El ano falófago
Conocí a Patricia Doblevé en el boulevard de Sabana Grande, en Caracas. Estaba sentada sola, en una mesa para cuatro personas, y leía una biografía que de Freud escribió Stefan Zweig. Al preguntarle si podía sentarme ahí, asintió con la cabeza y abrió sus piernas para demostrarme cuánto deploraba la ropa interior.
Pedí una cerveza al mozo que todas las tardes servía, con excesiva amabilidad, a los mismos ociosos y a furtivos turistas norteamericanos, suizos, noruegos, ingleses y franceses. Rara vez vi a dominicanos, portorriqueños, haitianos o gente del bajo Sur.
—¿Cuál es tu nombre? —interrogándome, llamó mi atención la mujer.
No le respondí inmediatamente y, nervioso, miré su vagina. Era hermosa: color rojo pálido y poco velluda.
—Empédocles —al fin, satisfice su curiosidad.
—¿Harías el amor conmigo? —inquirió nuevamente y aproximó su rostro al mío para besarme.
Sin esperar mi decisión, se levantó súbitamente de su silla. Tomó su bolso, giró su Ser Físico hacia el lugar donde yacía la caja registradora y caminó de un modo incitante. Extrajo una billetera y pagó la cuenta en próceres impresos venezolanos. Me resultaba imposible despegar la vista de su formidable trasero, de sus bienformadas piernas y de su obscura y abundante cabellera que contrastaba con su blanquísima tez.
Me atraganté con la cerveza, me puse de pie y la seguí a su automóvil. Sin cruzar palabras, la chica encendió su máquina de rodamiento y condujo rumbo a su hábitat.
Ya en la cama y desnudos, admito que yo no (pretendía) deseaba penetrarla por detrás. Empero, ella insistía con sus provocaciones: me fustigaba el miembro con sus preciosas nalgas y me desafiaba con posturas similares a las de las gatas en celo.
—No me obligues a ejecutar la falotración anal —le rogué con voz apagada, vanamente, en tanto mi pene, ufano, enrojecía de excitación y brincaba.
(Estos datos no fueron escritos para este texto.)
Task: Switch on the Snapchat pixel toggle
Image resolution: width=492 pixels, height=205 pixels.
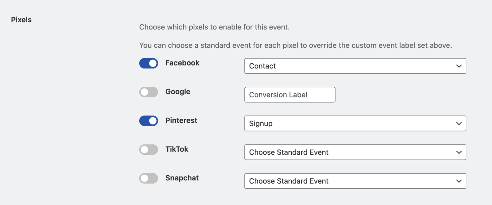Action: pos(149,178)
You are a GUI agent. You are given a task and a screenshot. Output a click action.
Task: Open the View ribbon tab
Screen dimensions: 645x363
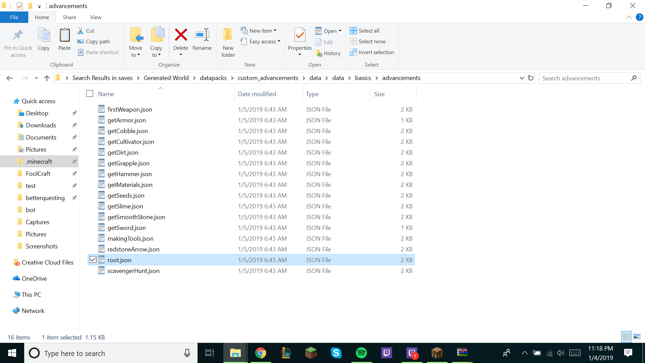pos(95,17)
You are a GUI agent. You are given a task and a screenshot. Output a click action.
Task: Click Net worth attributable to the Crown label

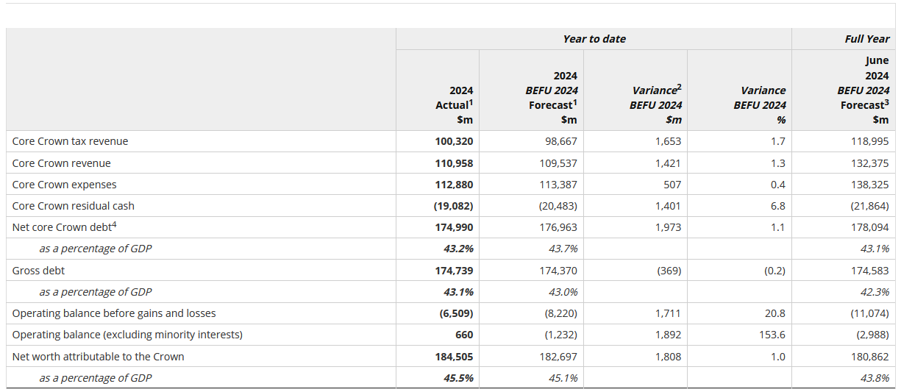coord(98,357)
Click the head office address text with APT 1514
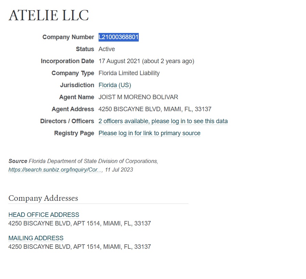This screenshot has height=279, width=306. [x=80, y=223]
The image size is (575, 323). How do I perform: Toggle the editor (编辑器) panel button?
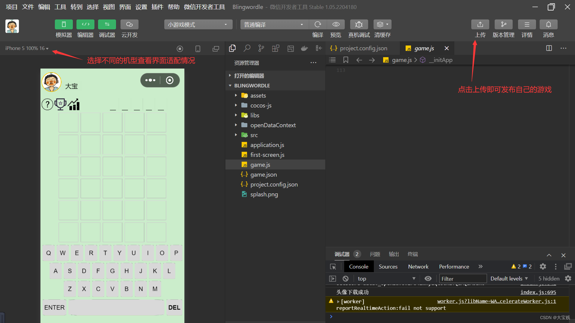click(85, 25)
No resistí ni dos minutos: abrumado, introduje mi órgano en su ano y, luego de jadear durante media hora, experimenté una eyaculación indescriptible. Me sentí profundamente feliz, pero, de repente, me asaltó un intensísimo dolor. Por su parte, Patricia bufaba de placer y se echaba dócil encima de las almohadas. Mientras caminaba en dirección a la ducha para asearme, el dolor aumentó en mi sexo. Había pensado examinarme ante el espejo.
Abrí la puerta y, cuando estuve frente al vidriorreflejo, comprobé que ya mi falo no pendía entre mis piernas. Horrorizado, advertí cómo un chorro de sangre brotaba del tronco deslizándose por mis muslos. Indignado, volteé para mirar a la Doblevé y capté una minúscula —de piraña— dentadura al centro de sus nalgas.